Donanemab data an “important advance” in Alzheimer’s
The full data from the TRAILBLAZER-ALZ 2 trial of Eli Lilly’s amyloid drug donanemab has confirmed the top-line results reported in May, but also new findings that reinforce its benefits in Alzheimer’s disease.
An update presented at the Alzheimer's Association International Conference (AAIC) today confirmed the earlier readout that donanemab slowed the decline in cognitive function compared to placebo by 35% using the iADRS scale and 36% using the CDR-SB scale.
New information from the study is that participants with earlier-stage Alzheimer’s had the greatest benefit – a 60% improvement with donanemab compared to the control group on the iADRS and 46% on the CDR-SB scales - and nearly half (47%) of them showed no signs of clinical progression at one year.
The new data also showed that the beneficial treatment effect continued to increase compared to placebo over the course of the trial, with the greatest difference seen at 18 months, even though treatment with donanemab was only continued until amyloid plaques in the brain were cleared.
“The delay of disease progression over the course of the trial is significant and will give people more time to do such things that are meaningful to them,” said Liana Apostolova of Indiana University School of Medicine, one of the TRAILBLAZER-ALZ 2 investigators.
7.5 months gained
On average, the slowdown in cognitive decline meant that patients had an extra seven and a half months before they reached the same level of decline as the control group.
There were also better results in patients aged under 75, and the effects of the drug were similar regardless of whether they carried an ApoE4 gene mutation, which is a risk factor for Alzheimer’s disease. However, donanemab had little effect in people with high levels of tau protein, who are likely to be in more advanced stages of Alzheimer’s.
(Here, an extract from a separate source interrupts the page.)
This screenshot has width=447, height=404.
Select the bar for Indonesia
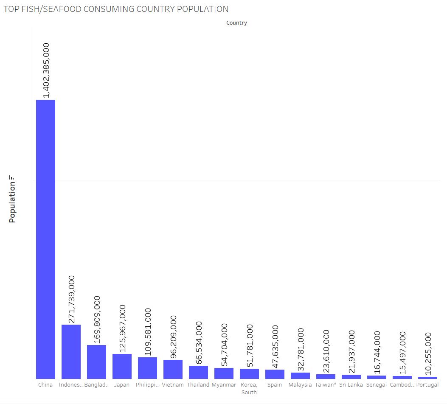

“With this fuller picture, there is additional, convincing scientific evidence that thoroughly removing beta-amyloid from the brain is associated with significant slowing of disease progression in people living with early Alzheimer’s,” commented Maria Carrillo, chief scientific officer at the Alzheimer’s Association.
Treatment with donanemab reduced amyloid plaque burden on average by 84% at 18 months, compared with a 1% decrease for participants on placebo. Around half of the patients taking the antibody were able to stop treatment at 12 months, rising to around 70% at 18 months, pointing to the potential for intermittent treatment with off-drug ‘holidays’ that could limit side effects and potentially reduce costs.
On that score, the level and severity of potentially life-threatening amyloid-related imaging abnormalities (ARIA) – a recognised risk with amyloid drugs – were consistent with the earlier readout, according to the investigators. The side effects could, however, be managed with monitoring and removal from treatment if necessary.
Crucially, the data is consistent with and reinforces the positive results seen with Eisai and Biogen’s amyloid-targeting drug Leqembi (lecanemab) in the CLARITY-AD study, which led to the drug becoming the first drug in the class to secure full FDA approval.
With pivotal trials now showing clinical benefits on cognition, as well as functional scores, there is now greater confidence that targeting amyloid can have a true, disease-modifying effect.
The data ties in with the long-held assumption that early treatment will be key to unlocking the greatest benefit of these drugs, but also that there is potential to slow disease progression even when treatment is started later on.
FDA filing completed
Lilly said that its marketing application for donanemab with the FDA is now complete, and it is hoping to hear the regulator’s verdict before the end of the year. Filings in other regions are also underway, said the drugmaker.
“If approved, we believe donanemab can provide clinically meaningful benefits for people with this disease and the possibility of completing their course of treatment as early as 6 months once their amyloid plaque is cleared,” said Anne White, head of Lilly’s neuroscience unit.
The presentation of the data at the AAIC was accompanied by simultaneous publication in the Journal of the American Medical Association (JAMA).
Prof Gill Livingston, professor of psychiatry of older people at University College London (UCL) in the UK, said the trial was “well conducted” and shows that “in the short term, these drugs help a little in the populations tested,” but notably excluded people with other concurrent illnesses and those aged over 85.
“We do not know if the treatment will continue to make more difference over a longer period,” she added. “Thus, it is a beginning and important, but with a small change in a relatively physically well population and significant side effects, there is still a lot of work to do to know what it means for most people with Alzheimer’s dementia.”